Amitabh Srivastava, president for EMC's Advanced Software Division is the man behind the storage giant's much-talked about software-defined storage (SDS) initiatives. He talks in detail about EMC's ViPR and why SDS has been wrongly-defined so far.
You were the brains behind EMC's game-changing product, ViPR. What led to the development of this product?
Srivastava: We started our work around ViPR way back in 2011. Customer feedback was at the core of our effort. There were three important things that enterprise customers were looking at. Lowering the opex was one of their top-most priority. Enterprises today manage their data in silos, which makes the operational expenses directly proportional to the data growth, and therefore it's not a sustainable model. Secondly customers wanted more choices, in terms of getting the best of breed products to maximize the efficiency. Last but not least, most of the customers are looking at transitioning to what we call the 'platform 3'. If we go by the IDC definitions, Platform 1 was the era of mainframe, platform 2 was the era of PCs, and the client-server model. The recent 'platform 3' is the new age of cloud, social and big data. That is exactly where the industry is today and the enterprises are trying to move to. This shift from platform 2 to 3 is a very challenging phase for the enterprises. ViPR was the outcome of our efforts to solve all these customer issues in one shot.

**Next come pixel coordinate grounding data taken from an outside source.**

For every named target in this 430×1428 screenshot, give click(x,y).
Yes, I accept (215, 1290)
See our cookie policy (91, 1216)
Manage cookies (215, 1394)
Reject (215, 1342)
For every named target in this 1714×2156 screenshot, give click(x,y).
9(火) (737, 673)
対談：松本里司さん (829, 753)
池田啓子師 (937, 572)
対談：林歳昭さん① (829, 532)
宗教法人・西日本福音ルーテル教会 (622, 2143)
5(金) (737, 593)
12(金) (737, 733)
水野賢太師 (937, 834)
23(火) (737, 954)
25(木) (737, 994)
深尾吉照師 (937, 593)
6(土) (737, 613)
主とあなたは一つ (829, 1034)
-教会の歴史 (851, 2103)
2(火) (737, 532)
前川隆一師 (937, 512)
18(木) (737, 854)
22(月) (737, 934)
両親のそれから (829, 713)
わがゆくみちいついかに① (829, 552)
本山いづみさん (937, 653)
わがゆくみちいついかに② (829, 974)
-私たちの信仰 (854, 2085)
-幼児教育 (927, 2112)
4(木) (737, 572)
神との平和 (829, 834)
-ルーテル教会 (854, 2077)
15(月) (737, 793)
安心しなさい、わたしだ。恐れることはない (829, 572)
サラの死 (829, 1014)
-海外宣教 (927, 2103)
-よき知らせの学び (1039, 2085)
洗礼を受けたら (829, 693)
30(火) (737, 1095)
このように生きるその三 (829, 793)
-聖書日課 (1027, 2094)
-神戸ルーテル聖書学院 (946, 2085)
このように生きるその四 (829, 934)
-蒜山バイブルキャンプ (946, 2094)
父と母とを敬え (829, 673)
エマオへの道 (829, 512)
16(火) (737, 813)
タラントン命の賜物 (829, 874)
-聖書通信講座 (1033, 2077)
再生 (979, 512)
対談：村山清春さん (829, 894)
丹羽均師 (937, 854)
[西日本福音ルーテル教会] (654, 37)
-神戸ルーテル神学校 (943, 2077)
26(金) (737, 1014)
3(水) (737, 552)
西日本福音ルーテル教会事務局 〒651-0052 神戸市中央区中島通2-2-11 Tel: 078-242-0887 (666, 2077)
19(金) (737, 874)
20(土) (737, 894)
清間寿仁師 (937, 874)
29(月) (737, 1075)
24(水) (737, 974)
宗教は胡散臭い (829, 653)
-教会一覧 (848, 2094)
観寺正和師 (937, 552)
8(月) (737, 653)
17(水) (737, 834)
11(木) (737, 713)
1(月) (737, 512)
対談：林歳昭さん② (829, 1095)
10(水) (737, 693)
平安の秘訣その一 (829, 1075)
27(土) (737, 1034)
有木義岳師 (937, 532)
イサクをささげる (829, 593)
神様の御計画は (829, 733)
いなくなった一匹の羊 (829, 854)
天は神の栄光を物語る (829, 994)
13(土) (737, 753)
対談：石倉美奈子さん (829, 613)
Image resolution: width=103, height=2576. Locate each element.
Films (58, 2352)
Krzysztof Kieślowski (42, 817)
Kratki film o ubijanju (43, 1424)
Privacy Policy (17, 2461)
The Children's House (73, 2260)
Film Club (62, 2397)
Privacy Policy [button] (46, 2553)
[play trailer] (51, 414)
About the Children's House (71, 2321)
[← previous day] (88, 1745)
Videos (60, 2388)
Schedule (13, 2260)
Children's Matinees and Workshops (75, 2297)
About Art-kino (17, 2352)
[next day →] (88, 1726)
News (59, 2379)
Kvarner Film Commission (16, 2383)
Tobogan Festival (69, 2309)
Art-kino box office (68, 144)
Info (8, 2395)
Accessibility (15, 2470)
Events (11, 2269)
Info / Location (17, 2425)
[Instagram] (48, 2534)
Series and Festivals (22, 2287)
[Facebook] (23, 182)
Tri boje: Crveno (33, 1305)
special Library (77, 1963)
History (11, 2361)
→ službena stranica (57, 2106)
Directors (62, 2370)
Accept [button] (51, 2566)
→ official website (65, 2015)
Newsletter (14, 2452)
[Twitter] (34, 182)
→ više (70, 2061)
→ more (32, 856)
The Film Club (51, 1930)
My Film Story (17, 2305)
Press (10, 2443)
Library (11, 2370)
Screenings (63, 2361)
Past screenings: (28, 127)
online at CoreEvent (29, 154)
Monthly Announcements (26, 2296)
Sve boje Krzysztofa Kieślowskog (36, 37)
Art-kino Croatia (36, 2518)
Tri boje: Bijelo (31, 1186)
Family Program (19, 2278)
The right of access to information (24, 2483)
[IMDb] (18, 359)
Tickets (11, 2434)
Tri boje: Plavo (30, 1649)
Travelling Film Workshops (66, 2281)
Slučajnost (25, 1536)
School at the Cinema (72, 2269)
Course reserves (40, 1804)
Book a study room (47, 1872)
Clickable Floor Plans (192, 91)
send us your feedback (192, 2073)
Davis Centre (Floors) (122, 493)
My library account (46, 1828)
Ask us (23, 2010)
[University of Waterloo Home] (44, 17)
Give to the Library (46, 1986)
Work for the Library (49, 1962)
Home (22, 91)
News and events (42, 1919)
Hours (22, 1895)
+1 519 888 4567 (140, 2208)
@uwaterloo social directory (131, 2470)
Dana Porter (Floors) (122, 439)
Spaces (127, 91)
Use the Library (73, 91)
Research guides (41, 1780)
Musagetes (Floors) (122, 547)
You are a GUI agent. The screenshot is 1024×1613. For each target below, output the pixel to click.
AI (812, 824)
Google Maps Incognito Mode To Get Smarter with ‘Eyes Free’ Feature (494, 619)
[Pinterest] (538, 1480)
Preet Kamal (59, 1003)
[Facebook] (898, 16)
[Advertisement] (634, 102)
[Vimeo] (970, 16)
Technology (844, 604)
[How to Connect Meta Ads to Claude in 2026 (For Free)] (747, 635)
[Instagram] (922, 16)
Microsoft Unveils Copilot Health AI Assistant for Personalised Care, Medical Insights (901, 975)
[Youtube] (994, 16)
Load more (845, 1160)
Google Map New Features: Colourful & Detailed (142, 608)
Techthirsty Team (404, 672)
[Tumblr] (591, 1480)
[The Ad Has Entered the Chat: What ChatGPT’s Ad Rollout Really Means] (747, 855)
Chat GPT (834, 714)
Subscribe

How has been its uptake so far?
Srivastava: ViPR is a product that was built from scratch and was GA'd (generally available) on September 27, 2013 so that customers can use it and take a first-hand experience. We have sold this to customers from the largest enterprises, which would include financial institutions, service providers and others. It's been a quarter since the product was released and we have almost doubled what we had targeted for.
One of the key highlights of this product is its ability to work in heterogeneous, multi-vendor environments. What was the rationale behind it?
Srivastava: We know that real environment is going to be a combination of EMC hardware, non-EMC hardware and commodity hardware. EMC is not imagining the real world to be 'all EMC'. Enterprises are always going to go for multi-vendor support and environment. Hence we decided that ViPR should support NetApp, Hitachi and EMC among others. This year EMC is planning to support commodity hardware as well. Besides, customers want choice. If the customer wants to buy an array made by our competing vendor, he has the freedom to buy that even if they have bought ViPR. They wouldn't want to be stuck with EMC arrays. No customer would want to be in that fix; hence ViPR gives them the choice.